An ongoing issue which appears relatively stagnant and to a large degree unreflective of wider society, homophobia in sport is having a major impact on LGBTQ+ athletes. Coming out to friends or family is challenging for any individual, as it reveals a personal journey and fundamental part of their identity. In sport however, it seems that many players are forced to choose whether to come out or play sport. Such an issue can be derived from issues in schools and youth sports, where the deficit of LGBTQ+ youth participation, often due to gender stereotypes being amplified and deterring individuals, is affecting the mental and physical health of LGBTQ+ youths. Although there have been a number of cases of homophobia in various sports such as boxing with Tyson Fury’s homophobic remarks or rugby, with Nigel Owens being the victim of abuse on the pitch, homophobia is an issue most prominent in men’s football.
One of the most notable issues arising from homophobia in sport, either at professional level or during youth, is that it has led to a deficit in participation from openly gay athletes. In the top tiers of British football, there are no openly gay professional male players, a staggering figure which exemplifies the problem. The Chair of the FA, Greg Clarke, has suggested that football is still unsafe for those wishing to come out, worsened by the suicide of Justin Fashanu in 1998, the only player ever to come out as gay. Fashanu became the subject of ongoing homophobic abuse, which contributed greatly towards the collapse of his career. A more recent example is the West Ham vs Brighton match on 5thOctober 2018, where angered West Ham fans were guilty of singing “Does your boyfriend know you’re here?”. No arrests or actions were taken during the game, but the West Ham Police Liaison officer later tweeted condemning these remarks.
In the top tiers of British football, there are no openly gay professional male players
Such lack of action is highlighted in the House of Commons’ report on homophobia in sport, printed 7thFebruary 2017. From the data collected, it was football mentioned most frequently as the sport suffering from the biggest homophobia problem. It is further noted that LGBTQ+ supporters provide the only real LGBTQ+ visibility during matches, largely due to the lack of progress officially and socially in football. The fact that David Eatock’s sexual abuse experiences in the 1990s led to him being accused of being gay and to blame explain the culture of silence which has developed among sportsmen. ‘Out on the Fields’, an international study on homophobia in sport, released in May 2015, found that 73% of people did not see youth sports as a ‘supportive and safe place’ for such individuals, while 70% of the UK consensus agreed. A more recent study carried out by ComRes delved deeper into such statistics, finding that while 82% of fans would be comfortable with an openly gay player in their team, 7% said that they would stop watching their team. 47% also said that homophobic abuse had been witnessed at sports matches.

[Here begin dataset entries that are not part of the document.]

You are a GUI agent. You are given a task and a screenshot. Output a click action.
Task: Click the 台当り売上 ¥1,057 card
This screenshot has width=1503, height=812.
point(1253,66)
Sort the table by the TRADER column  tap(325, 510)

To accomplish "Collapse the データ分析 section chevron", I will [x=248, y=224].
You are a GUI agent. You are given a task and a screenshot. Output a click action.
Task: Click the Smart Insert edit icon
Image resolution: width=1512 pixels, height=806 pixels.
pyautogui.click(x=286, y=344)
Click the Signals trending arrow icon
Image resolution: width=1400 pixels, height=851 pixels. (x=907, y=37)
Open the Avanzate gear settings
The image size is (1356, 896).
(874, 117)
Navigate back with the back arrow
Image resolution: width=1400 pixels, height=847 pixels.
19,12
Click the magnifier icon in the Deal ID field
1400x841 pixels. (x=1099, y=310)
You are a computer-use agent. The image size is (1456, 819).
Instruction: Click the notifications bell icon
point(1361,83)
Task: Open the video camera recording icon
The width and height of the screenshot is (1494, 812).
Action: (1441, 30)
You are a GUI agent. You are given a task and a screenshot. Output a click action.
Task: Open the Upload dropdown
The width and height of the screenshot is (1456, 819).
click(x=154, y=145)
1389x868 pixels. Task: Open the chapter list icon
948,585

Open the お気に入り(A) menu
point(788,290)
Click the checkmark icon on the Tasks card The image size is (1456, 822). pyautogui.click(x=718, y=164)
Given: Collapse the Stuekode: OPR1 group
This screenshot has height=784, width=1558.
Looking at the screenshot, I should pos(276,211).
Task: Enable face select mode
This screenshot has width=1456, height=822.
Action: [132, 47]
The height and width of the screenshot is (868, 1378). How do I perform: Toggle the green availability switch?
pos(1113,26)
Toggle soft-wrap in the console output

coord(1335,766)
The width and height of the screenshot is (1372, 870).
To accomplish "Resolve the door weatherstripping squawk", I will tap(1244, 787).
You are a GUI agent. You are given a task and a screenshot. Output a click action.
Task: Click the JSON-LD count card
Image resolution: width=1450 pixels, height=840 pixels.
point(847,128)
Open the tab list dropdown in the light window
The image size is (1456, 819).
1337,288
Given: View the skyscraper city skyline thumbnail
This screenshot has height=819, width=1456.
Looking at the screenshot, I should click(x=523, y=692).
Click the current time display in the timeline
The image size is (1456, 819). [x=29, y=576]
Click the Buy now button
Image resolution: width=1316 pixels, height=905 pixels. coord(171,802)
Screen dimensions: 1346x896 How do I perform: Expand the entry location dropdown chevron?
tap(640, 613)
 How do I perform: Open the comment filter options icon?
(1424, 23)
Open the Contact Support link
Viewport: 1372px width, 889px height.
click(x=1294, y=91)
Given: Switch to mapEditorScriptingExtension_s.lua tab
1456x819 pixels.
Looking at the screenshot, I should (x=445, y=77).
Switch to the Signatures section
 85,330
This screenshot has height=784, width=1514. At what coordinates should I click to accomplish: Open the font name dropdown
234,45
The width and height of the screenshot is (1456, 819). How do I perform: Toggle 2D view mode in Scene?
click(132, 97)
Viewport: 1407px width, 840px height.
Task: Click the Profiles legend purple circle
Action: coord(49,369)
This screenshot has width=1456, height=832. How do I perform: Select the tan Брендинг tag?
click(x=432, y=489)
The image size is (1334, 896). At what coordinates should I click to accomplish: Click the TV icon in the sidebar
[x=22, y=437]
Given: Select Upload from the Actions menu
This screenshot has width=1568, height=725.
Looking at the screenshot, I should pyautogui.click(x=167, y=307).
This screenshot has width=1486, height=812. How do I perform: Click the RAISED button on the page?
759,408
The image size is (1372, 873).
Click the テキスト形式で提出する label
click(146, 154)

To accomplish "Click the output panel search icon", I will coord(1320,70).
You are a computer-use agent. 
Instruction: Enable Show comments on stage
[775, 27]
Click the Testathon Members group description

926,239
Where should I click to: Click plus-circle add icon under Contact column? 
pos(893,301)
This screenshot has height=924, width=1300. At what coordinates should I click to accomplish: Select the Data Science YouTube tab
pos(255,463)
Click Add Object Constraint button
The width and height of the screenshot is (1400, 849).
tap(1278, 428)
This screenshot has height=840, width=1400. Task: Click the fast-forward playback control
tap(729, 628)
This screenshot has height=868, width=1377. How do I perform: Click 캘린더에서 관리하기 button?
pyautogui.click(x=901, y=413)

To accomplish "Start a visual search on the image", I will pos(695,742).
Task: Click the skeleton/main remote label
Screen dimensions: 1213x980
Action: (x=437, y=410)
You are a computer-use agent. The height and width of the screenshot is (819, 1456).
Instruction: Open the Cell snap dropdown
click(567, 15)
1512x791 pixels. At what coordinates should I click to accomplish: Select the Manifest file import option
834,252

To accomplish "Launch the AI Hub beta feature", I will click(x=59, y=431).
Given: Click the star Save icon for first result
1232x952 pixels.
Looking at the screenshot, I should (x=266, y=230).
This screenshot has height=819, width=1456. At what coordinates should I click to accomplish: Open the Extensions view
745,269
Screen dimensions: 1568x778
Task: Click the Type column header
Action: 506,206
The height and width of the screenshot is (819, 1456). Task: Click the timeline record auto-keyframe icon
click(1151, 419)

in a recent survey, 7% of people said that they would stop watching their team if a player was openly gay
With these statistics in mind, coming out in sport, and football in particular, is a considerably unnerving task. While trying to encourage and support progress on this issue, fans must appreciate the implications for the career or life of the individual. Certainly a ‘searchlight culture’ should be discouraged and labelling those who display traits which may be seen to reflect their sexuality is counterproductive.
Homophobia in sport also has wider implications, with the ‘Out on the Fields’ survey showing that 30% of gay men involved in the survey stopped pursuing sport further due to abuse, while in 2012 it was found in the Culture, Media and Sport Committee report that it was a “bigger problem in football than racism and other forms of discrimination”. Fans watching matches who may be unsure or not public about their sexuality may be also harmed by the abuse shown by other fans and therefore the issues during matches can also have a chain effect in other areas of life.
Nevertheless, there are examples of LGBTQ+ individuals in other sports who, although facing some abuse, have largely been accepted and welcomed. Tom Daley, coming out via YouTube in 2013 is an inspiring example, while other openly gay sportspeople such as Gareth Thomas and Casey Stoney have helped pioneer such change. Groups have been trying to raise awareness and counter the issues, such as Crystal Palace Football Club’s LGBTQ+ fan group section in the programme, the Amateur Swimming Association, major sponsors and brands as well as “Straight allies” and National Governing Bodies.
examples such as tom daley and casey stoney show that change is possible
While progress towards preventing homophobia is sport is slower than other social areas, it is moving in the right direction and will be only strengthened by pioneering individuals.